A new study will target teachers to inspire Canadian adolescents to get active
Mark Beauchamp, an associate professor in UBC’s School of Human Kinetics, along with researchers at Queen’s University and Acadia University, will be working with high school teachers to better motivate Grade 9 students to lead physically active lifestyles.
Physical activity guidelines recommend that adolescents get at least one hour of moderate-to-vigorous physical activity each day. These recommendations, released by the Canadian Society for Exercise Physiology in January, are intended to promote good health.
Estimates suggest that fewer than a half of Canadian adolescents are sufficiently active to meet international guidelines for healthy growth and development, says Beauchamp. This has implications for the individual’s health but also for society. According to a report from the Canadian Medical Association Journal, the direct health costs of inactivity in Canada are estimated to be $2.1-billion a year.
“As a researcher, it is great to be involved in intervention-based work that promotes good health and makes a difference,” says Beauchamp.
For this study, funded by the Canadian Institutes of Health Research (CIHR), Beauchamp and his colleagues will conduct a randomized controlled trial, called “Adolescence In Motion,” involving Grade 9 physical education teachers and their students in 36 schools in B.C., Ontario and Nova Scotia. Beauchamp and his colleagues will train teachers using principles from transformational leadership theory, and then measure the effects of the intervention in changing teacher behaviour as well as students’ physical activity levels and motivation.
Transformational teaching involves teaching through the demonstration of personally held values; being optimistic about what students can achieve; addressing the individual needs of students; and stimulating students intellectually to address old problems in new ways.

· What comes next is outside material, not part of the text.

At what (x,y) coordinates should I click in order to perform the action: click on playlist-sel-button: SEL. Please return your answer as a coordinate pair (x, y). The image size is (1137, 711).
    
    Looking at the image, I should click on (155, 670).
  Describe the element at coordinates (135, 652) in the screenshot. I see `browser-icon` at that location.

“In our preliminary pilot work, students reported improvements in motivation and confidence to be physically active, after teachers participated in a transformational teaching workshop,” says Beauchamp.
For this next study, involving more than 2,100 Grade 9 students, researchers will go beyond asking students to self-report their motivation, confidence, and healthy living intentions; they will collect objective measures of physical activity.
Students will be given a small device called an accelerometer, which works like a pedometer but gives detailed information about the intensity, duration and time of day of any physical activity. The results will be compiled along with student surveys to measure the impact of the intervention.
“Our primary goals are to improve physical activity levels among adolescents and see greater adoption of transformational teaching principles by school physical education teachers,” says Beauchamp. “In addition, we’re also interested in the psychological mechanisms that might explain any changes in adolescent physical activity behavior.”
Over the coming year, Beauchamp and his colleagues will also be looking to examine how parents who use transformational behaviours can inspire adolescents to make healthy lifestyle choices.